[DATASET EXTRACT — start]

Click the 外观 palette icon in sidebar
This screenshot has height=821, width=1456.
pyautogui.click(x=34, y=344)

[DATASET EXTRACT — finish]
[DATASET EXTRACT — start]

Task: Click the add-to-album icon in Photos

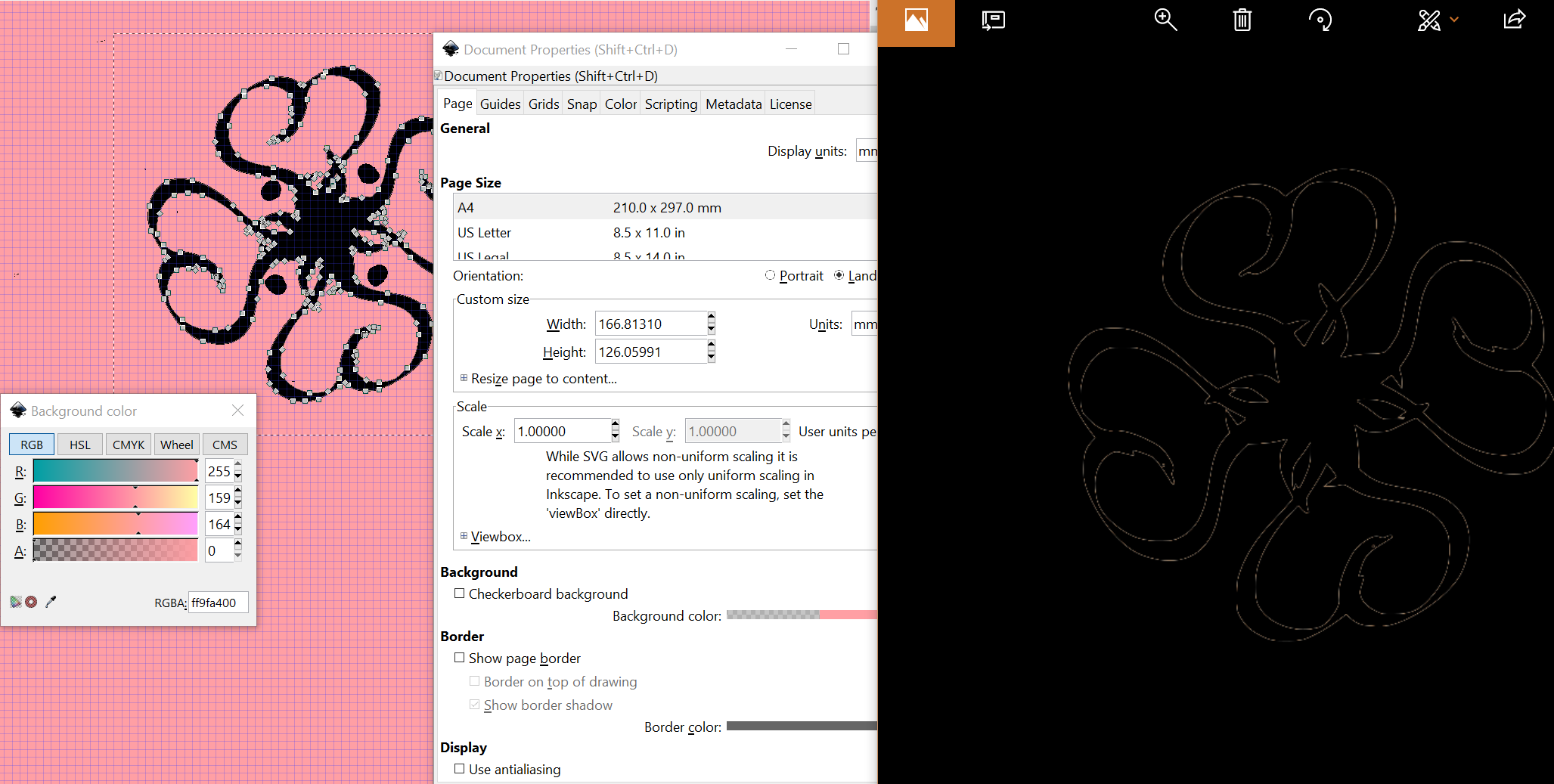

[DATASET EXTRACT — finish]
[DATASET EXTRACT — start]

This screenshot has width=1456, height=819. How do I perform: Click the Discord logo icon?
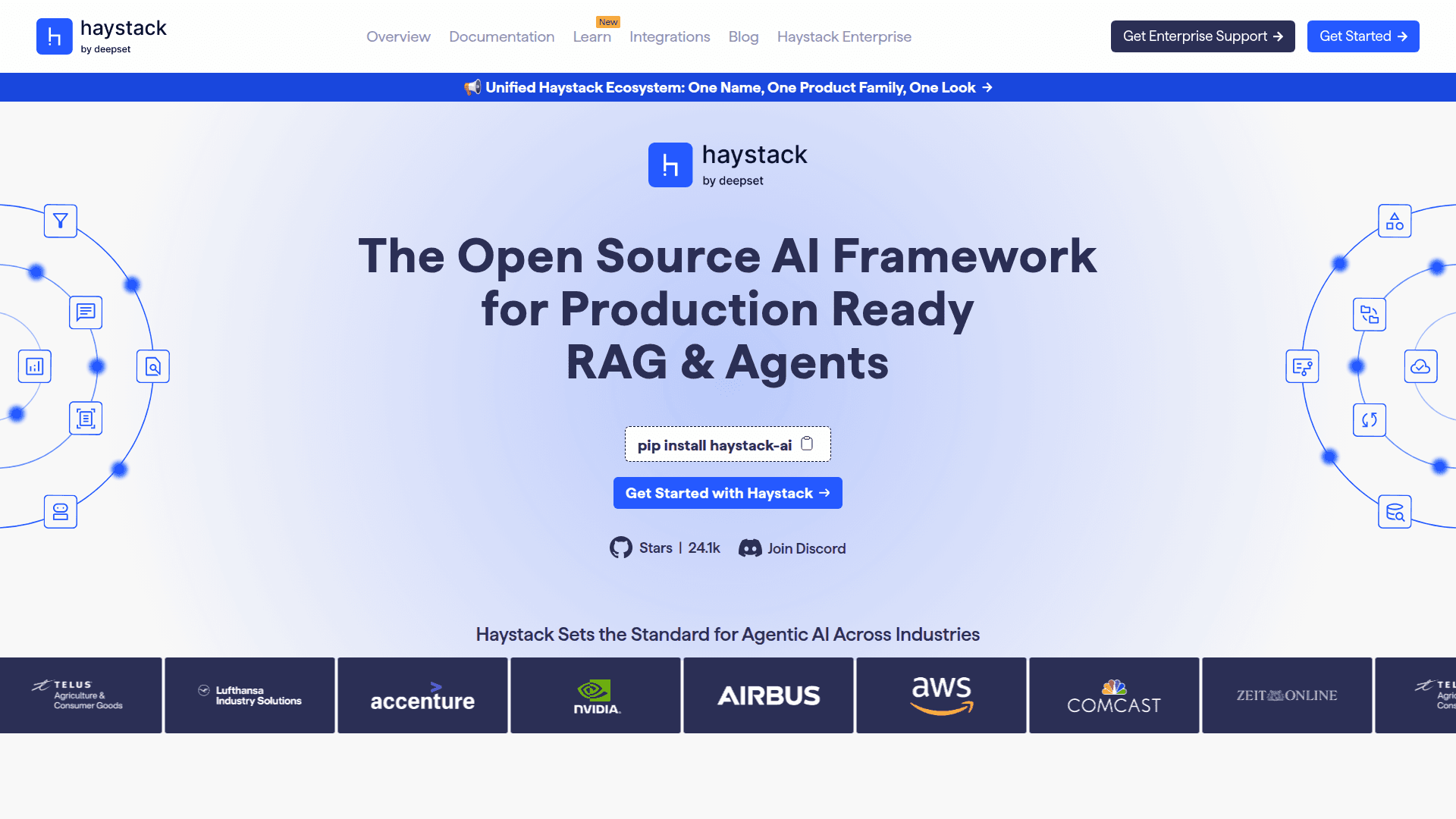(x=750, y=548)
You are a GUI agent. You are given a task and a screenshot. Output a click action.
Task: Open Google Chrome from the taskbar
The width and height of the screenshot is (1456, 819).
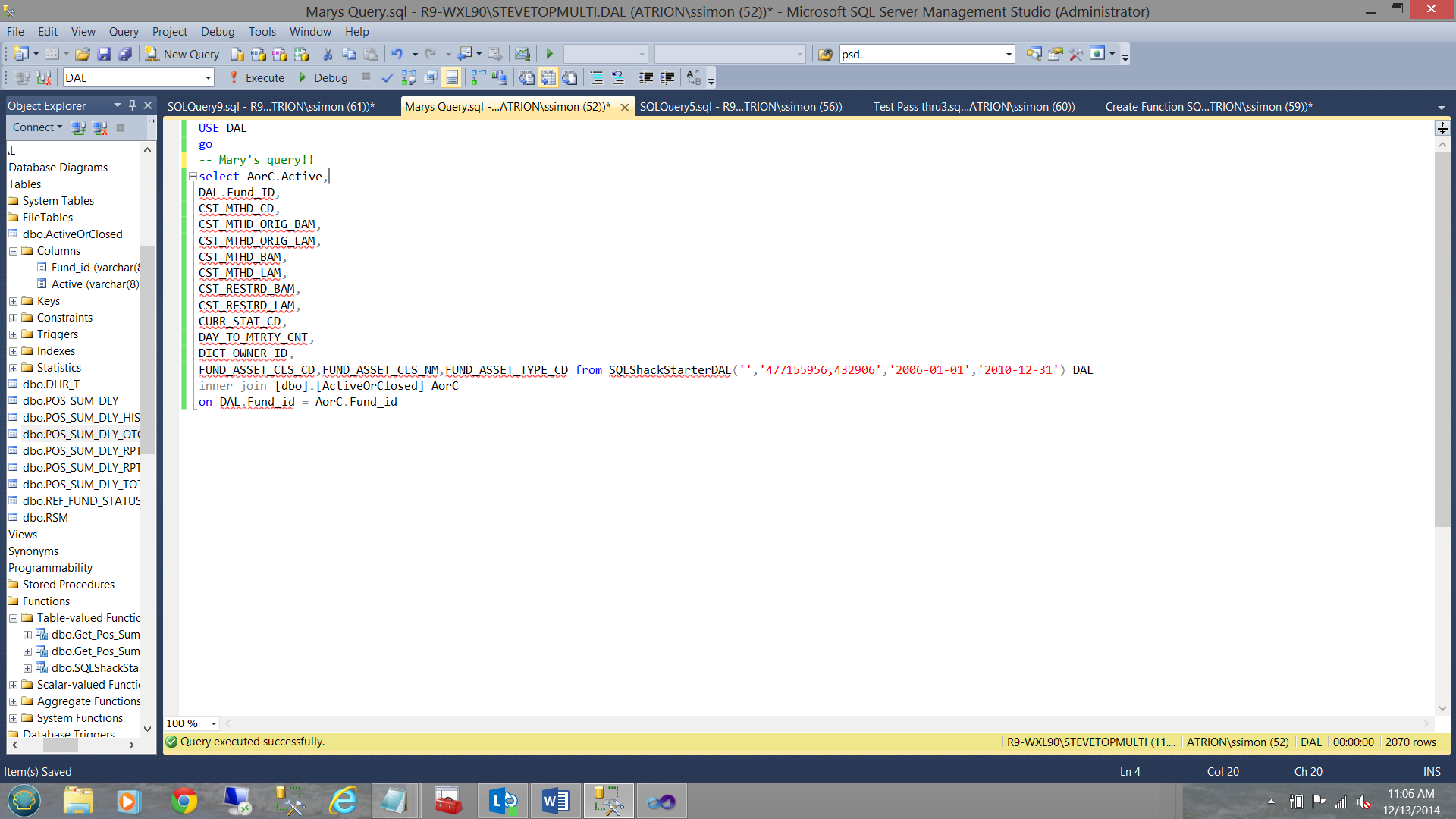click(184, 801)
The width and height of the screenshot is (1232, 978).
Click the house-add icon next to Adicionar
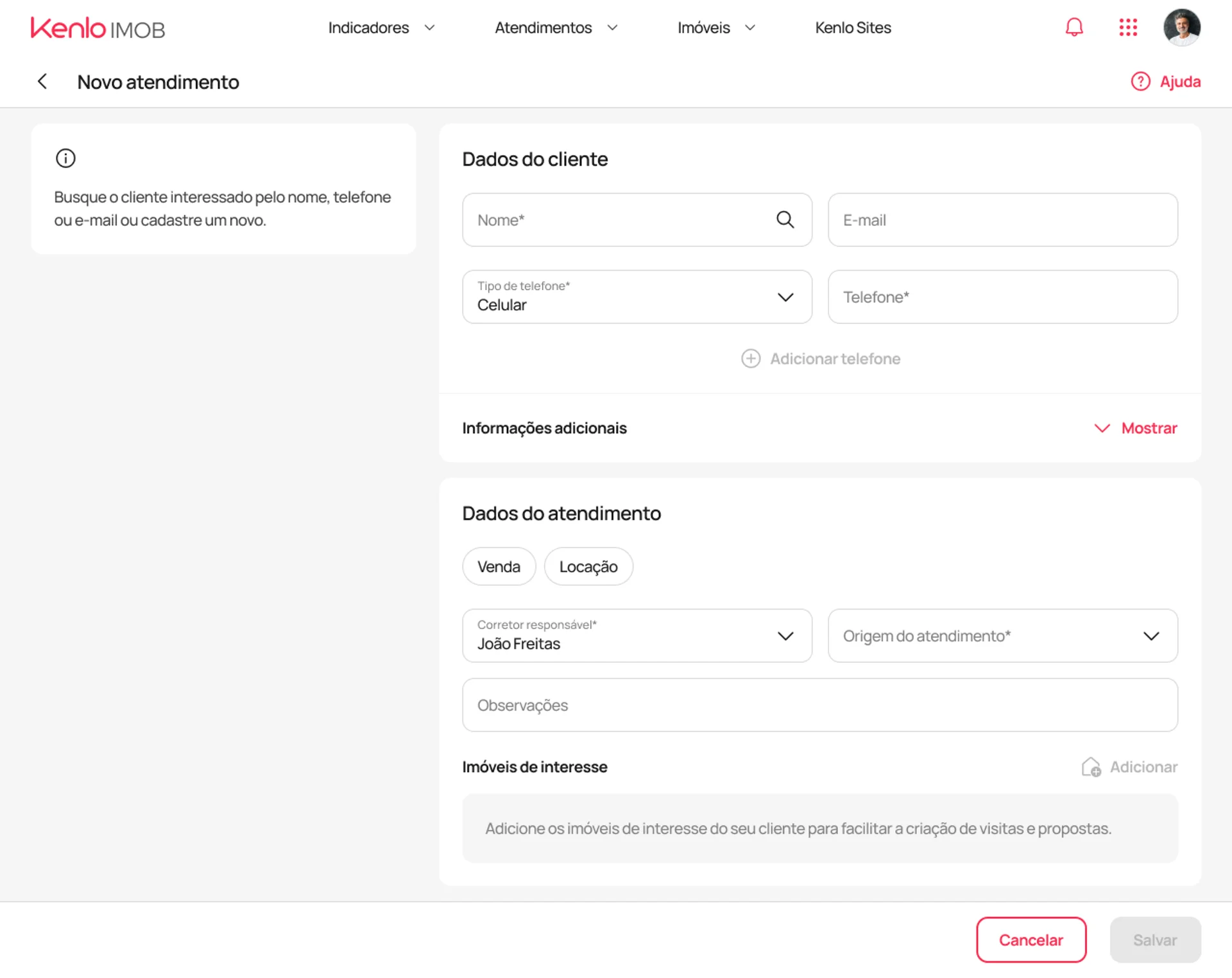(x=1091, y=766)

[DATASET EXTRACT — finish]

● **INSTRUCTIONS FOR THE TASK**: Write out exactly the lines above between the one with "You are a GUI" and the one with "The width and height of the screenshot is (1232, 978).", inclusive, with pictures left out.

● **ANSWER TO THIS EXERCISE**:
You are a GUI agent. You are given a task and a screenshot. Output a click action.
Task: Open Google Chrome from the taskbar
The width and height of the screenshot is (1456, 819).
click(184, 801)
The width and height of the screenshot is (1232, 978).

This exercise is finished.